▶ EXERCISE SET
A: Reproduce the passage on building databases of app GUIs word for word, everything from "There was a" down to "of human labelers.".
B: Resume the passage on building databases of app GUIs, writing on from its final sentence.

▶ TEXT EXCERPT

######

Associate Teaching Professor
Carnegie Mellon University
Imagine if you could say to ChatGPT, "Go try out my app for 5 minutes and let me know what you think about the getting started experience." Or if you could ask questions like... Does my iOS app's GUI follow common practices? Is it accessible? What are some examples of apps that use these specific UI controls on the same screen?
If we had a rich database of app GUIs and the right ML models, then we could answer these questions and build a copilot tool that "understands" the visual and interaction designs of GUIs, not just the code!
There have been many attempts to build a database of GUIs. Though, most of them have done so statically by analyzing the source code or bytecode of the app. This has all sorts of limitations: requiring the code, only being able to analyze view hierarchies, and ignoring anything with complex UIs (like drawing on a canvas) that are generated at runtime. Many also require human labelers.
There was a paper at UIST'17 that made huge progress towards such a database: Rico: A Mobile App Dataset for Building Data-Driven Design Applications by Deka et al. (ACM).
Their system automatically runs many, many Android apps and elicits interactions from crowdworkers. They collected 72,000 interfaces from 9,700 apps. Then they used the data to train an encoding model to learn embeddings for UI layouts. It can be used to search for UIs:
Then at FSE'21, Frontmatter: Mining Android User Interfaces at Scale by Kuznetsov et al. (ACM) took the research area a major step forward. They contributed a public dataset of GUI data that was statically analyzed from 160,000 Android apps without the need of human labelers.

######

▶ DATASET EXCERPTS
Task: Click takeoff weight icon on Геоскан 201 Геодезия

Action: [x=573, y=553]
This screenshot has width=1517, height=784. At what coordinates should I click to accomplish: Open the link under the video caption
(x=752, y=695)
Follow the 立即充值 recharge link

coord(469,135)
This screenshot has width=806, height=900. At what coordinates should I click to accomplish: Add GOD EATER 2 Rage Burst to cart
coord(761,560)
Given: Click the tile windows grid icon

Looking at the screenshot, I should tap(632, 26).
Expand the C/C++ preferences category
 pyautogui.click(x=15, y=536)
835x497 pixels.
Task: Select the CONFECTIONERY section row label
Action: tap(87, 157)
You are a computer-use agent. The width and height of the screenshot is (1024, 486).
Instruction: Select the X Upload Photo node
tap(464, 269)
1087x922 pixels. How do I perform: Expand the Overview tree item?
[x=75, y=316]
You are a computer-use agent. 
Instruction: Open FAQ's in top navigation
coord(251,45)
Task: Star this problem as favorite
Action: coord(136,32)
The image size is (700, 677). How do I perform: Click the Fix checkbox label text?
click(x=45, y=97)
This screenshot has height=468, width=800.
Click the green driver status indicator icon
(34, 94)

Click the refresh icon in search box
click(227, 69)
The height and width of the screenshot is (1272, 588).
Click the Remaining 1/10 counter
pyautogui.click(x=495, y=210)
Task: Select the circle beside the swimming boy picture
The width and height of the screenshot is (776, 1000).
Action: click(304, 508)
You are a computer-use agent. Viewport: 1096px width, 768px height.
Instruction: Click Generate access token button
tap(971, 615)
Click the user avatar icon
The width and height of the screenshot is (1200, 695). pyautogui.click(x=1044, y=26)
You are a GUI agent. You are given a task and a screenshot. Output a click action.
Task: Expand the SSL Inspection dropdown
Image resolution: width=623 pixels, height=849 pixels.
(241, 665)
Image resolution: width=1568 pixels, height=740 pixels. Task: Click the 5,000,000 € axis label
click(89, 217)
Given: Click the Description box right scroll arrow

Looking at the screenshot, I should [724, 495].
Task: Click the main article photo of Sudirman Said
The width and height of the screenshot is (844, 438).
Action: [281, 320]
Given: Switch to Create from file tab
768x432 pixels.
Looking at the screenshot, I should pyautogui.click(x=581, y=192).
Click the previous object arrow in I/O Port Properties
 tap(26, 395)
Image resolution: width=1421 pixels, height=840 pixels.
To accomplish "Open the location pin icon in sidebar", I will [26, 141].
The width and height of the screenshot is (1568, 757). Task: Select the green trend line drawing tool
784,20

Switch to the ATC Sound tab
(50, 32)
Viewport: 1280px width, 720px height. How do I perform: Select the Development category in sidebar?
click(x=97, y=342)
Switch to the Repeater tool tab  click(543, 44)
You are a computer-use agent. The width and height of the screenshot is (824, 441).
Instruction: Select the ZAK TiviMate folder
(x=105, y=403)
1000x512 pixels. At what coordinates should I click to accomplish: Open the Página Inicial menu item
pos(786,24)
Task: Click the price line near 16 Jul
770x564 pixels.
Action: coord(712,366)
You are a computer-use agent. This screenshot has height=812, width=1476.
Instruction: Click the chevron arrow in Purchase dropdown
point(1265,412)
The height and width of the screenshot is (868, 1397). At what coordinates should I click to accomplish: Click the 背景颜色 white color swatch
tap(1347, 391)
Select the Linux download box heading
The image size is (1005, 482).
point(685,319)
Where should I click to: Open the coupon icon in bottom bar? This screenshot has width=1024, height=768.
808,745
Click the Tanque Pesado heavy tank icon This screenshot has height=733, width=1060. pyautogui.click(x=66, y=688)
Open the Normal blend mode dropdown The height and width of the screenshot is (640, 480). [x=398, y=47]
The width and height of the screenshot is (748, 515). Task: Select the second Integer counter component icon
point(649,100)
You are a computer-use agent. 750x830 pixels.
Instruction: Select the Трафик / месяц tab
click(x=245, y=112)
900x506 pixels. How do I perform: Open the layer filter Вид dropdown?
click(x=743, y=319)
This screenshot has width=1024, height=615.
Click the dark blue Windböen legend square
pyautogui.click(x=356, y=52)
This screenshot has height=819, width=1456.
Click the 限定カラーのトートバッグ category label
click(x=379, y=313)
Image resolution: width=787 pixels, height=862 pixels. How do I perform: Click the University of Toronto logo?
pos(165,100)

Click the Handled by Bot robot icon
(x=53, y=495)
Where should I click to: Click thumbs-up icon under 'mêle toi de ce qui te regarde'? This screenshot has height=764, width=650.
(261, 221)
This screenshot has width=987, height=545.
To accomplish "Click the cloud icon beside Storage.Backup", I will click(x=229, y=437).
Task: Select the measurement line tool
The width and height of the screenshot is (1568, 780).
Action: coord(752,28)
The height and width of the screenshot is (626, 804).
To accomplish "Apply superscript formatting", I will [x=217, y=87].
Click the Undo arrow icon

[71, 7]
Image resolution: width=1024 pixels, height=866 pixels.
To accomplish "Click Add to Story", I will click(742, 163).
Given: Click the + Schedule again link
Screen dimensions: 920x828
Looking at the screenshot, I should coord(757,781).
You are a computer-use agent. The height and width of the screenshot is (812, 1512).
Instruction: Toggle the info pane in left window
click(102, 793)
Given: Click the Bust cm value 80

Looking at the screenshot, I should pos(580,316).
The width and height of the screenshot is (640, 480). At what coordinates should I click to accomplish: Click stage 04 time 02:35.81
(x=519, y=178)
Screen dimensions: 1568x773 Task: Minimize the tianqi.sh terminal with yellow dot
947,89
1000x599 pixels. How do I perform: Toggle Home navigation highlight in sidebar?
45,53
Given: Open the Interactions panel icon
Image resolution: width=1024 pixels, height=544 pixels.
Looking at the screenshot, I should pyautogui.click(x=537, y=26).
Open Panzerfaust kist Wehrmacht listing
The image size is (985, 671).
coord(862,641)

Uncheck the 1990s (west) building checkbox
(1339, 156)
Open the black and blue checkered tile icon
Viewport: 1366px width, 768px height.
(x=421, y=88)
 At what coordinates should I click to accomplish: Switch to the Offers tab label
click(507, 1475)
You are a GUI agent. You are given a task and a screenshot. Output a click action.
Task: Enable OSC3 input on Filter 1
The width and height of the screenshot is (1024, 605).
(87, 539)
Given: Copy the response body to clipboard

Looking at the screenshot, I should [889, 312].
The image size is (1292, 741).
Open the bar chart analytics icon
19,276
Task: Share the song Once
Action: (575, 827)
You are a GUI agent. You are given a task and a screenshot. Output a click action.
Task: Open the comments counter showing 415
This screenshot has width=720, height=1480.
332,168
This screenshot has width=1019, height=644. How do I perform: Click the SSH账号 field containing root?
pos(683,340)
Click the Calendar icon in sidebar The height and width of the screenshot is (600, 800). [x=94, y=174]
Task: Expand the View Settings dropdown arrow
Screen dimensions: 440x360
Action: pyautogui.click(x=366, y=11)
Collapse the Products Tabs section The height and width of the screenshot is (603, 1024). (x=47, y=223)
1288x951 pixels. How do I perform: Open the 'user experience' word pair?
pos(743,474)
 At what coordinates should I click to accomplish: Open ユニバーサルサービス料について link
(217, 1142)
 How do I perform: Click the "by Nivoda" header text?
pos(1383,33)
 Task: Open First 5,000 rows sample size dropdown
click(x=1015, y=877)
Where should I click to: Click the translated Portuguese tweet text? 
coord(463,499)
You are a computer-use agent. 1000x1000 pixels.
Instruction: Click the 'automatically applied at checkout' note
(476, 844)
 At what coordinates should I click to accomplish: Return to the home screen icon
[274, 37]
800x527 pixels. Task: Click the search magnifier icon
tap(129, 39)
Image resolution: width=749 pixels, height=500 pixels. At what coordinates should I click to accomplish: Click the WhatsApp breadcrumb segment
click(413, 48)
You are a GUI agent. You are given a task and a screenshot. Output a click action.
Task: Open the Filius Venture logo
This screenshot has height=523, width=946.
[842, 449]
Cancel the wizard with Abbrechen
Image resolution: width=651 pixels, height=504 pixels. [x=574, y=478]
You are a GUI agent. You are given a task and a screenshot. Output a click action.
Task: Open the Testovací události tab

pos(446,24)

######

▶ TASK-BY-TASK RESULTS
A:
There was a paper at UIST'17 that made huge progress towards such a database: Rico: A Mobile App Dataset for Building Data-Driven Design Applications by Deka et al. (ACM).
Their system automatically runs many, many Android apps and elicits interactions from crowdworkers. They collected 72,000 interfaces from 9,700 apps. Then they used the data to train an encoding model to learn embeddings for UI layouts. It can be used to search for UIs:
Then at FSE'21, Frontmatter: Mining Android User Interfaces at Scale by Kuznetsov et al. (ACM) took the research area a major step forward. They contributed a public dataset of GUI data that was statically analyzed from 160,000 Android apps without the need of human labelers.

B:
More recently, Never-ending Learning of User Interfaces by Wu et al. (ACM) was published at UIST'23. They designed an app crawler that installs real apps from the Apple app store and crawls them to learn about the UIs. It uses different heuristics for interacting with UI elements to update its machine learning models as it crawls.
For example, it takes screenshots of the screen, uses existing models to identify UI elements, then taps or drags an element that it thinks can be interacted with, and based on the effect, will update the model to learn that the element is tappable or draggable. So far, they have used a farm of iPhones to perform more than 500,000 actions on 6,000 apps.
With research like this, we are close to having AI that can fully test an application almost as if they are human. There is still the need for a decision-making layer that emulates which UI element to interact with. That way it can test specific tasks rather than poking things at random.
Decades ago, Chi et al. used information foraging theory to accurately predict how users would navigate a webpage (see their CHI'01 paper). This approach applied to standard user data that these apps collect (i.e., screens viewed and buttons clicked with timestamps) could be used to train a decision-making model for GUIs.
So, who will build a copilot that supports reasoning about and interacting with GUIs in real time?